The rest is all thrilling process of a sort Hollywood isn’t much good at anymore: just a person taking clear and meaningful action in a cramped, precarious space. In the first moments, Redford’s character, hereafter just Redford, awakens on his fancypants boat to discover that even the insulated rich sometimes take a hit from globalization–in this case, in the form of one of those one-size-fits-all shipping crates, a floating boxcar that has spilled off a trawler and cracked Redford’s yacht. The rest of the film is him trying not to die. His radio is fried, the boat is sinking, and the nearest shipping lanes are hundreds of miles away.

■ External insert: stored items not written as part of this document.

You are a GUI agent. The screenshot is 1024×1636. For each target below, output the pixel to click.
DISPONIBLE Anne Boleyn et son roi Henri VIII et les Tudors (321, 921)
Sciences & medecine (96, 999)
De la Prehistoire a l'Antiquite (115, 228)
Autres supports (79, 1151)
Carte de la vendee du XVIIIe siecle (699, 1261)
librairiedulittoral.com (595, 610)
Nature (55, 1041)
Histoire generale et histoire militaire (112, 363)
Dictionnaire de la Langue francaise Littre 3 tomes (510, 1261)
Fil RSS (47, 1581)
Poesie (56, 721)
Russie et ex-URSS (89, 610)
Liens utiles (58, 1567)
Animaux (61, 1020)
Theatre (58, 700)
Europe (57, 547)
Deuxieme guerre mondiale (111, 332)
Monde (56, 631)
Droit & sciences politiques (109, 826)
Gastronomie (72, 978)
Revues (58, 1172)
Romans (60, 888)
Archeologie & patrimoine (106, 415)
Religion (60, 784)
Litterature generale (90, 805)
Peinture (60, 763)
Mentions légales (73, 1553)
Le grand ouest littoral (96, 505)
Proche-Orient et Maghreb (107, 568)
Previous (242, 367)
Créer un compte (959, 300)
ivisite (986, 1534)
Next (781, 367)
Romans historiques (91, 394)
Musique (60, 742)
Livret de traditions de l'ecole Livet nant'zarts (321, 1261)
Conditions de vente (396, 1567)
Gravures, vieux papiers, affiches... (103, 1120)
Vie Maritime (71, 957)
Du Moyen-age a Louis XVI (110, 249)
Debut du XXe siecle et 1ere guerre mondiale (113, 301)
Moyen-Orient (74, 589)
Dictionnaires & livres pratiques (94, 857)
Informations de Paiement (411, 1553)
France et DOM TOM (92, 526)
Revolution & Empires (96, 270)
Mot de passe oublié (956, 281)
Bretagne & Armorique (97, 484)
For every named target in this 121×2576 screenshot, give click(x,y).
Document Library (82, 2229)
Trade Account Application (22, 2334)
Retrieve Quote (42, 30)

In a way, it’s an earthbound variation on Alfonso Cuarón’s Gravity, with one inhospitable element swapped for another, and desperate folks hauling every bit of strength and ingenuity up out of themselves to survive. Chandor shrewdly handles the complex cause-and-effect of boat life–it’s always clear what each rope Redford handles is attached to, and there’s wonderful tension in moments where Redford is clambering from bow to stern–those surfaces are slick, those waves unpredictable. The film is, in one respect, more daring than Cuarón’s: We’re given only a few hints about this man’s pre-crisis life, which is just fine. The will to survive is moving enough–here it is, stripped to its elements.